Endothelial cell dysfunction and elevated C reactive protein (CRP) are key risk factors
associated with a high incidence of premature cardiovascular disease (CVD) and early
mortality in patients with rheumatoid arthritis (RA). Having already demonstrated
an anti-arthritic effect of turmeric extracts in an animal model of RA (streptococcal
cell wall [SCW]-induced arthritis)[1,2], studies were undertaken to determine whether
turmeric also lowers CVD risk in RA. To this end, [1] the in vitro ability of well-characterized turmeric extracts to prevent pro-atherogenic changes
in the expression of key genes responsible for decreased vasodilation, increased leukocyte
adhesion, and increased thrombosis in the RA vasculature was assessed in TNF-activated
human umbilical vascular endothelial cells (HUVEC) using real time RT PCR, and [2]
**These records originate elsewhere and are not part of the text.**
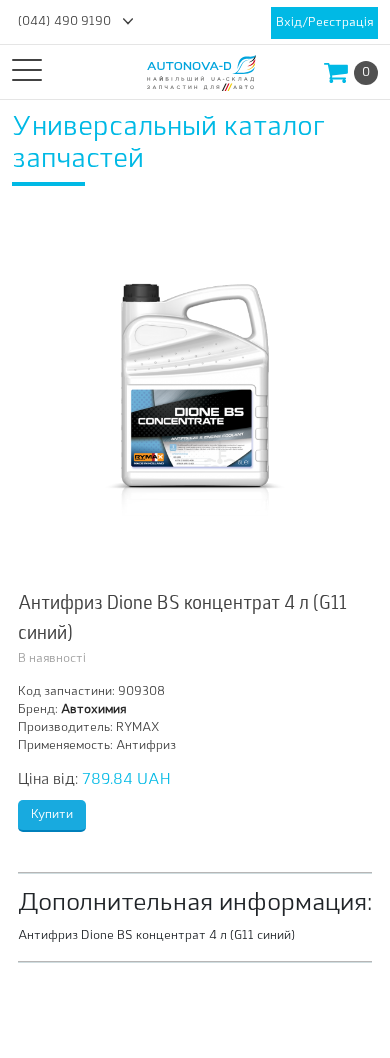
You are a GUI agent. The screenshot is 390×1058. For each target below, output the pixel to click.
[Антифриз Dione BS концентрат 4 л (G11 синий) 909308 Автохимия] (195, 393)
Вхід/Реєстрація (324, 23)
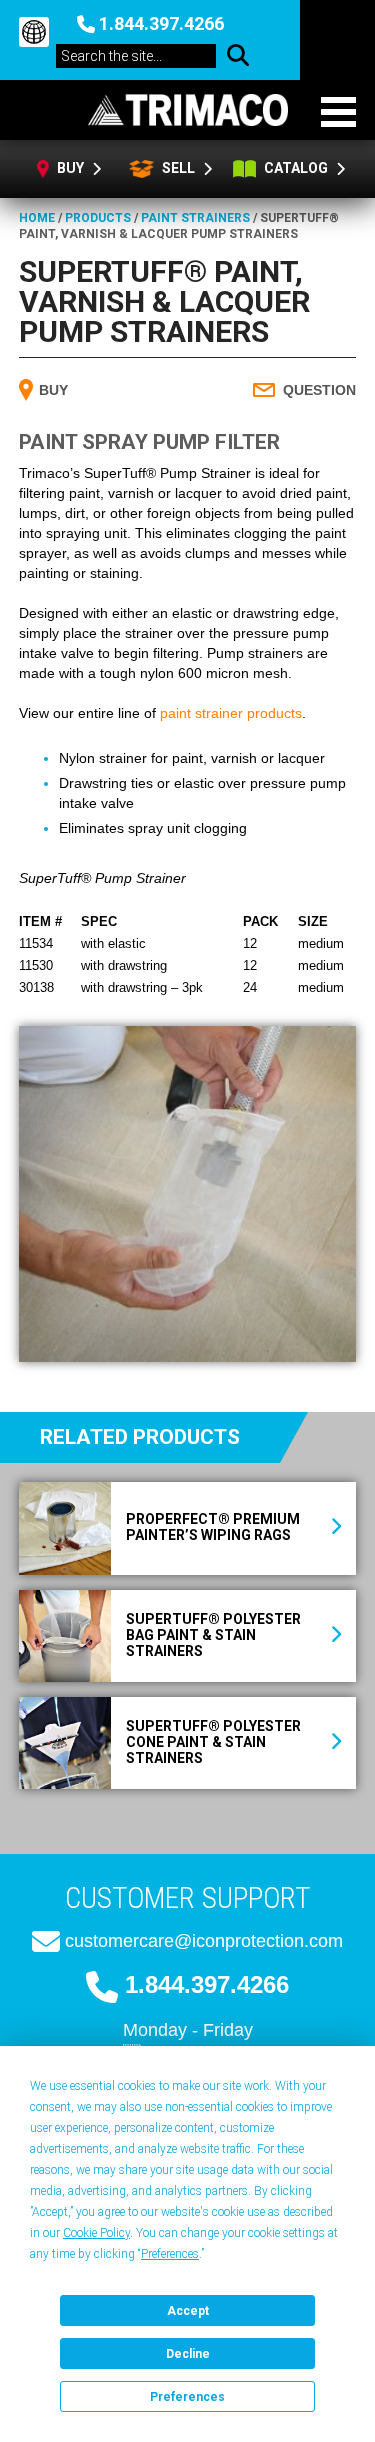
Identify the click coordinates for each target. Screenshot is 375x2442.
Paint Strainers (195, 218)
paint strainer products (231, 713)
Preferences (187, 2397)
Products (98, 218)
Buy (72, 168)
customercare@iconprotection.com (204, 1941)
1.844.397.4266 (161, 23)
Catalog (297, 168)
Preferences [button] (170, 2254)
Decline (188, 2354)
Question (319, 390)
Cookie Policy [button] (96, 2233)
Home (37, 218)
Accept (188, 2311)
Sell (177, 168)
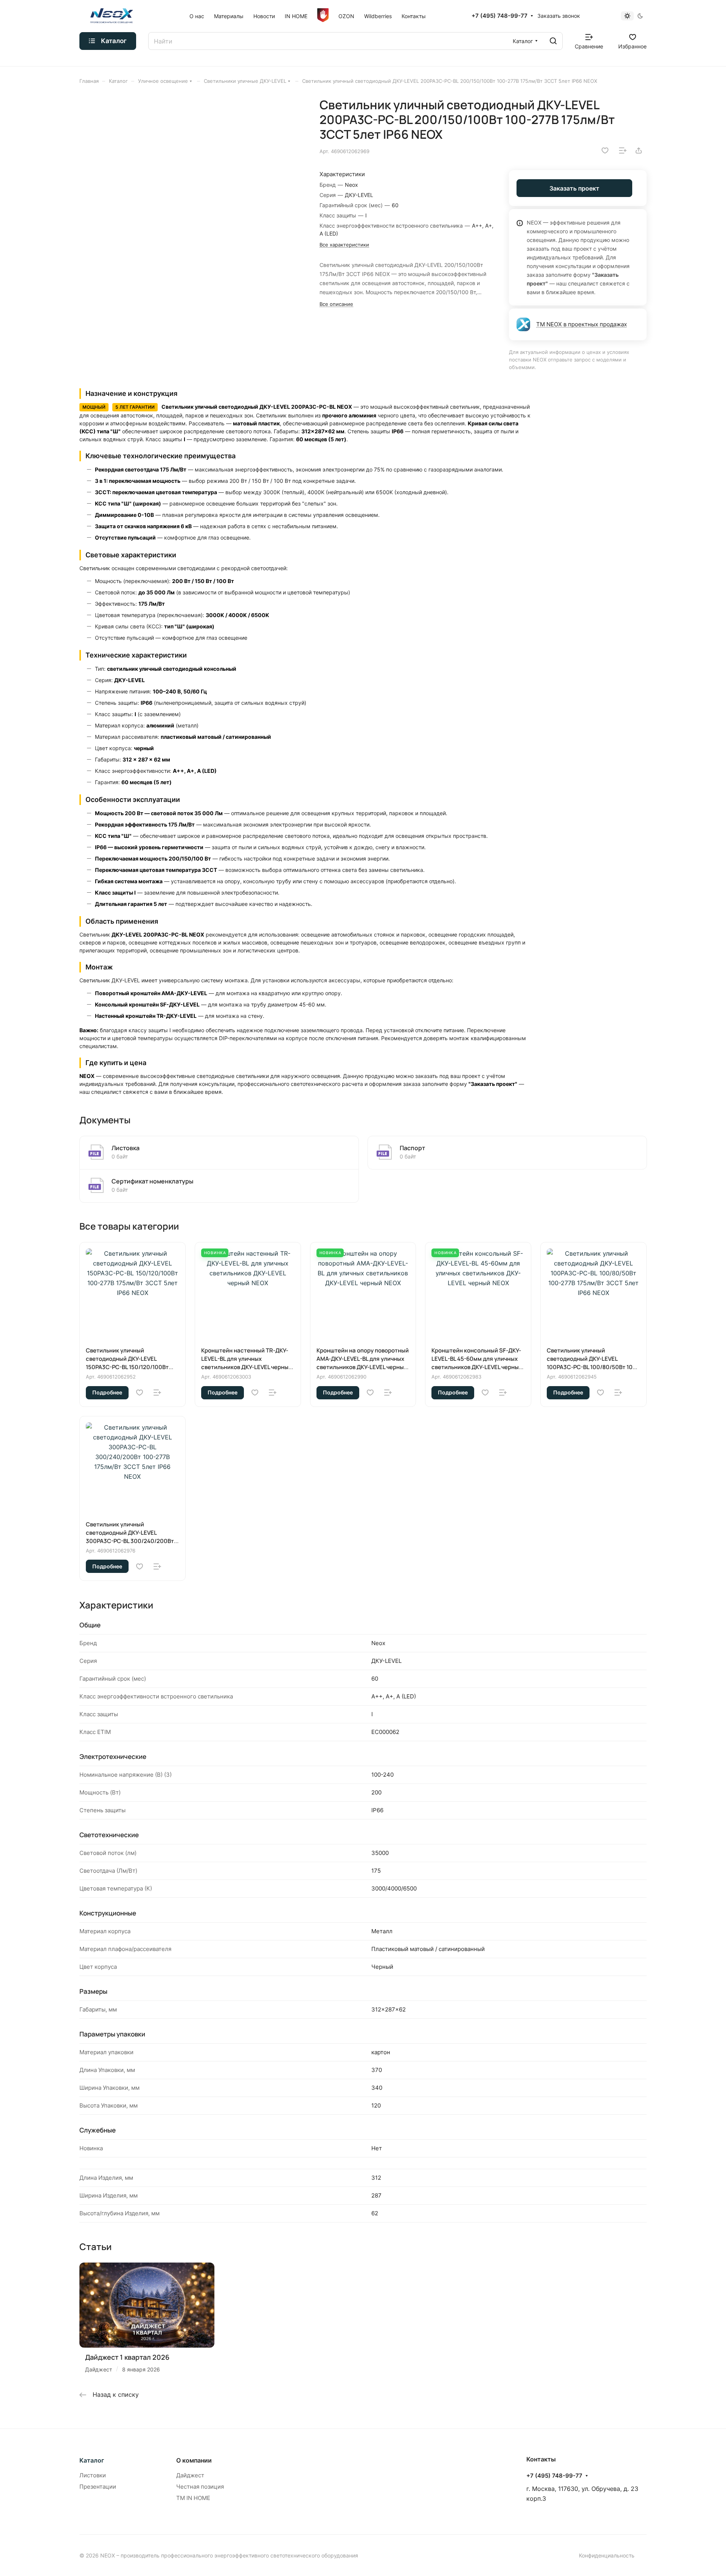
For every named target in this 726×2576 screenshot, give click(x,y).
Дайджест (190, 2475)
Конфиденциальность (606, 2555)
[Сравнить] (623, 150)
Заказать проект (574, 188)
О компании (194, 2460)
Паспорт (412, 1148)
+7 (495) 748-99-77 (499, 15)
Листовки (92, 2475)
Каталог (91, 2460)
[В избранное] (605, 150)
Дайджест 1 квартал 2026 (127, 2357)
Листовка (126, 1148)
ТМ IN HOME (193, 2498)
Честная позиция (200, 2486)
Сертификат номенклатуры (152, 1181)
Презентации (97, 2486)
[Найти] (553, 41)
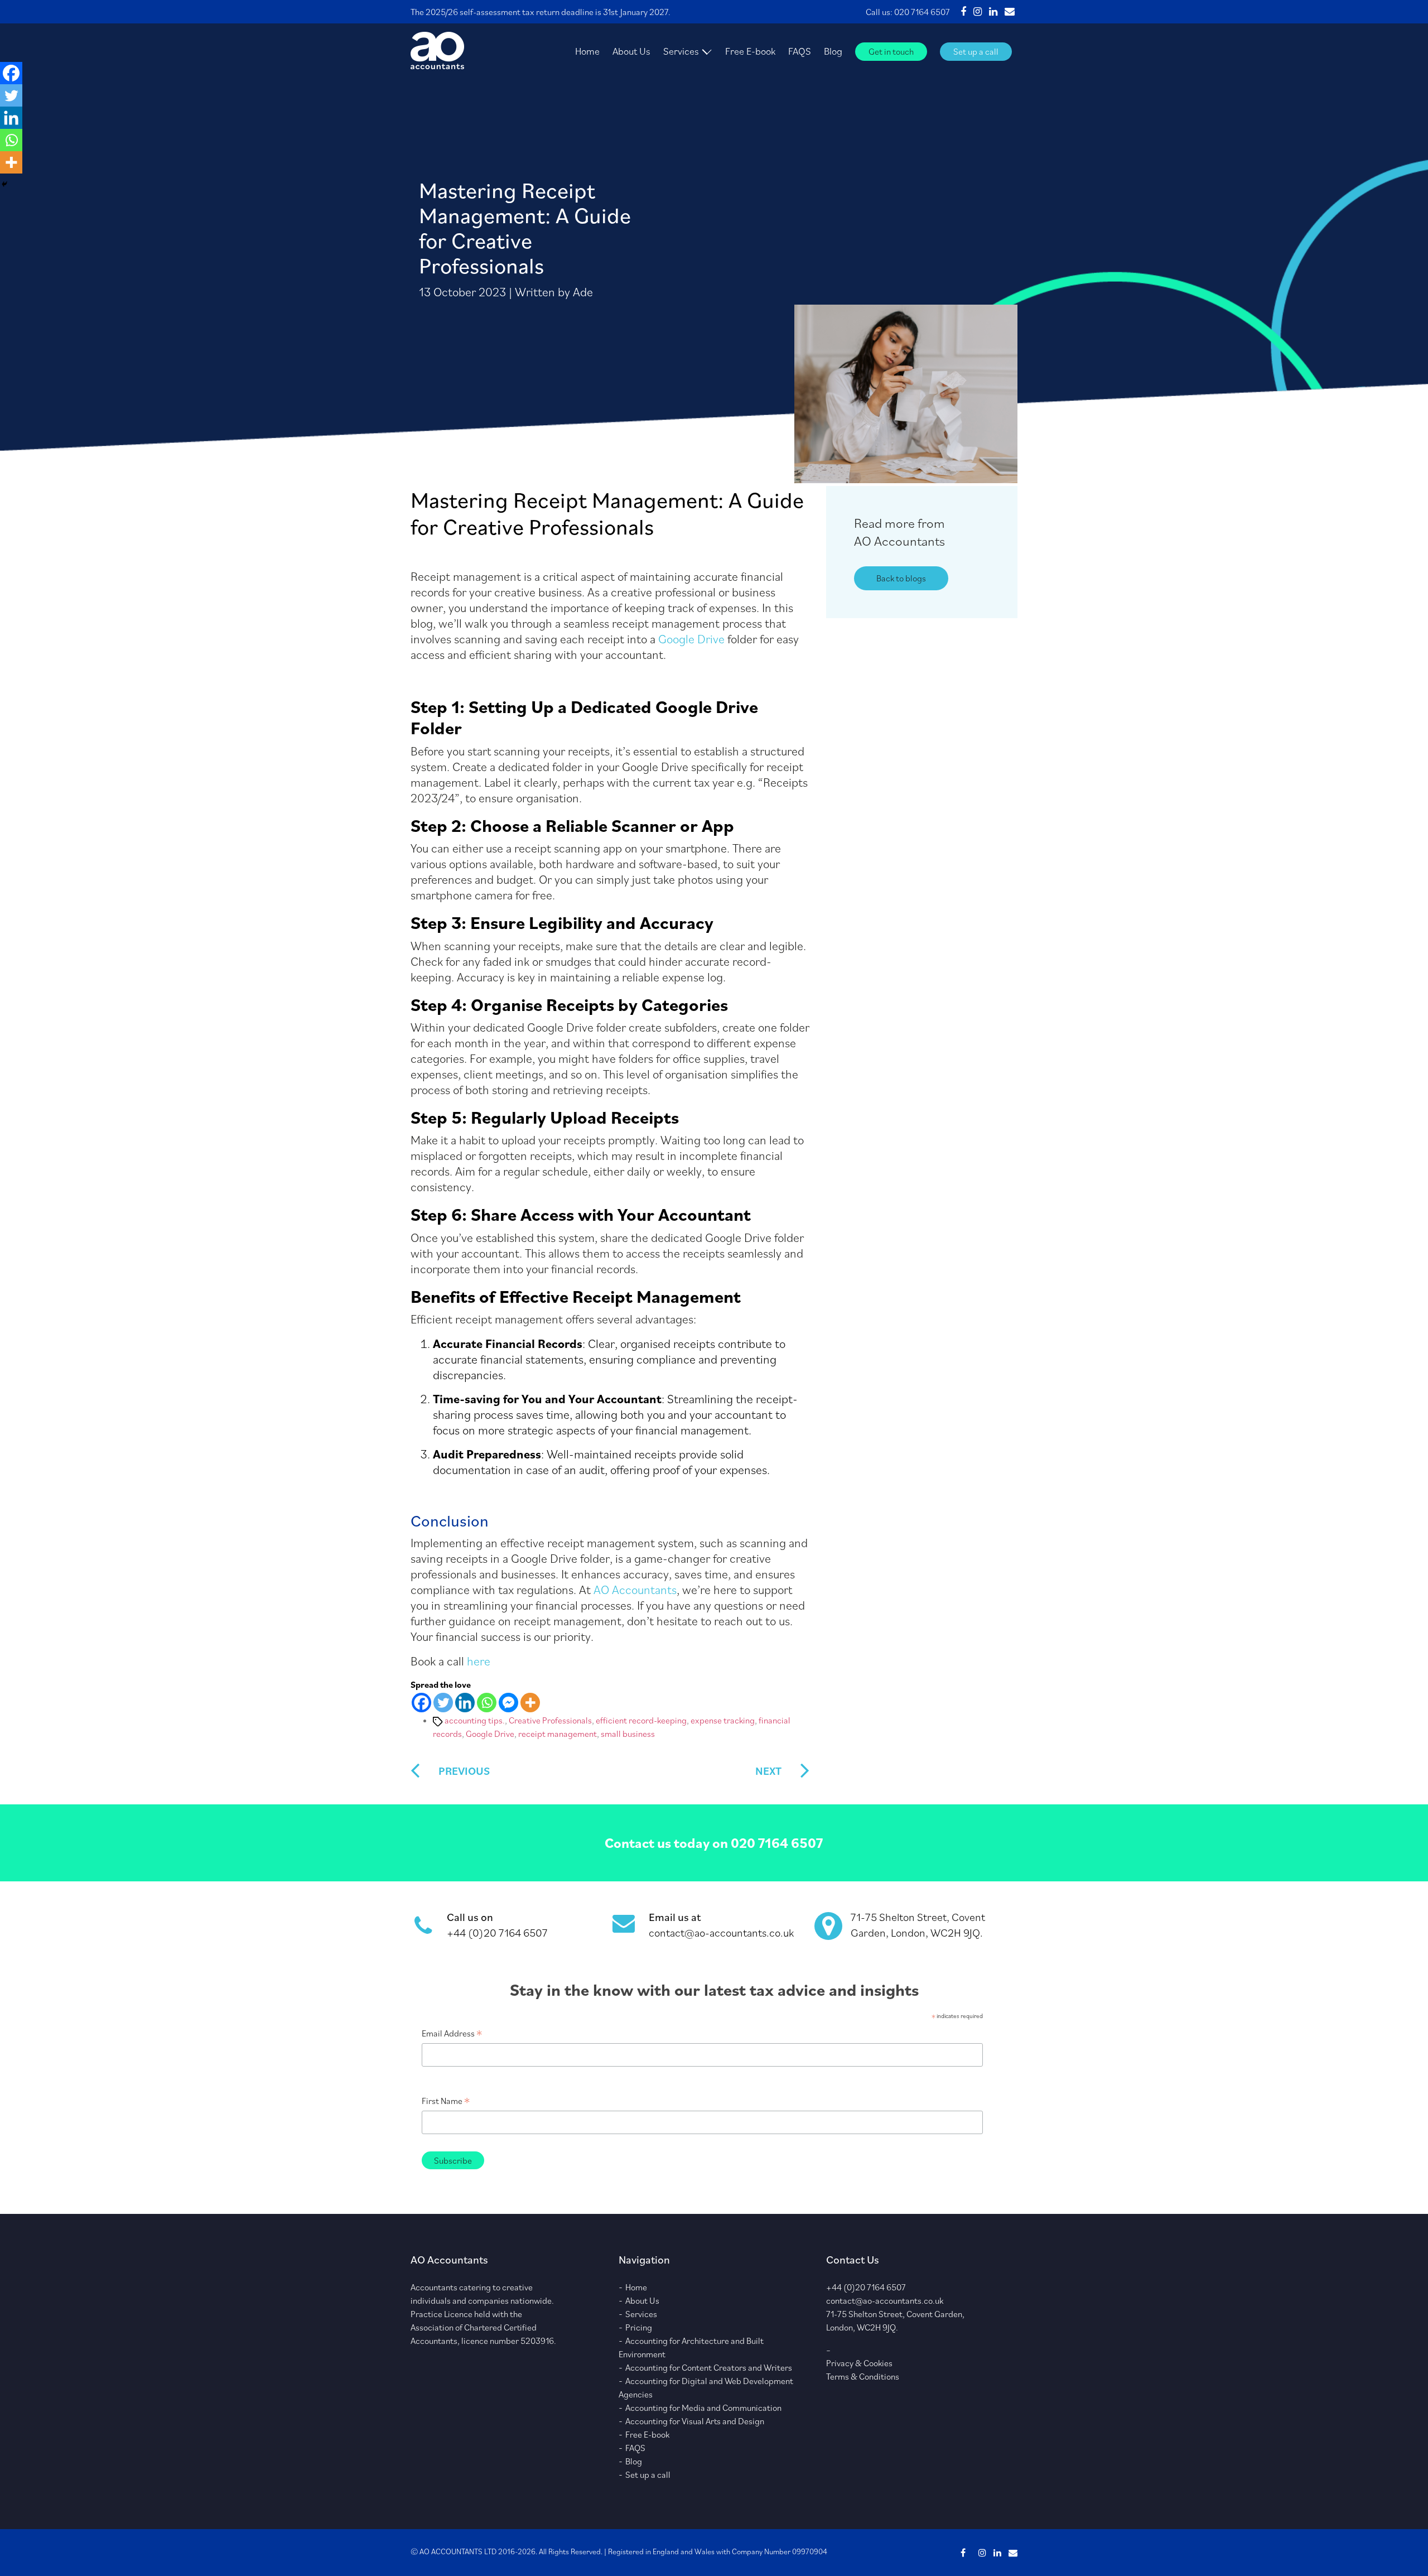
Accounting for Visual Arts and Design (694, 2420)
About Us (631, 51)
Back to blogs (901, 578)
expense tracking (723, 1720)
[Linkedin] (465, 1702)
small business (628, 1733)
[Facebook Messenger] (508, 1702)
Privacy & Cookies (859, 2362)
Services (681, 51)
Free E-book (750, 51)
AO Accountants (635, 1589)
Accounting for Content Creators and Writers (708, 2367)
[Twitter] (443, 1702)
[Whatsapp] (486, 1702)
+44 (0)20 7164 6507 (497, 1932)
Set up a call (975, 51)
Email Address (452, 2033)
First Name (446, 2101)
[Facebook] (421, 1702)
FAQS (799, 51)
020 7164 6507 (922, 11)
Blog (833, 51)
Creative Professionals (550, 1720)
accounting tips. (475, 1720)
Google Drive (691, 638)
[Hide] (4, 184)
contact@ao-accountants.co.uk (721, 1932)
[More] (530, 1702)
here (478, 1661)
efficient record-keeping (641, 1720)
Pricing (638, 2327)
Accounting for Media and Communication (703, 2407)
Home (587, 51)
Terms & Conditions (862, 2376)
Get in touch (891, 51)
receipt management (557, 1733)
the in vivo effect of these same extracts on elevated serum levels of CRP was determined by ELISA
in the SCW-induced arthritis model of RA. An essential oil-free fraction containing
41% by weight of the 3 major curcuminoids, a purified curcuminoid-only fraction (95%)
and an essential oil-only fraction were compared. In HUVEC, both curcuminoid-containing
samples inhibited TNF-stimulated expression of [1] the adhesion factors, E-selectin,
ICAM and VCAM, and [2] tissue factor, a protein that initiates one arm of the coagulation
cascade, while having no effect on expression of eNOS or thrombomodulin. The essential
oil only fraction of turmeric had no effect on HUVEC gene expression. In complete
contrast, serum levels of CRP were reduced by the essential oil fraction of turmeric
in SCW-induced arthritis, while the curcuminoid-containing samples were without effect.
In conclusion, these results suggest that turmeric may be cardioprotective in RA and
that its various components (polyphenols vs. essential oils) may act by targeting
different pathways.
References: 1. Funk, JL. et al (2006)J Nat Prod 69:351.
2. Funk, JL. et al (2006) Arth Rheum 54:3452.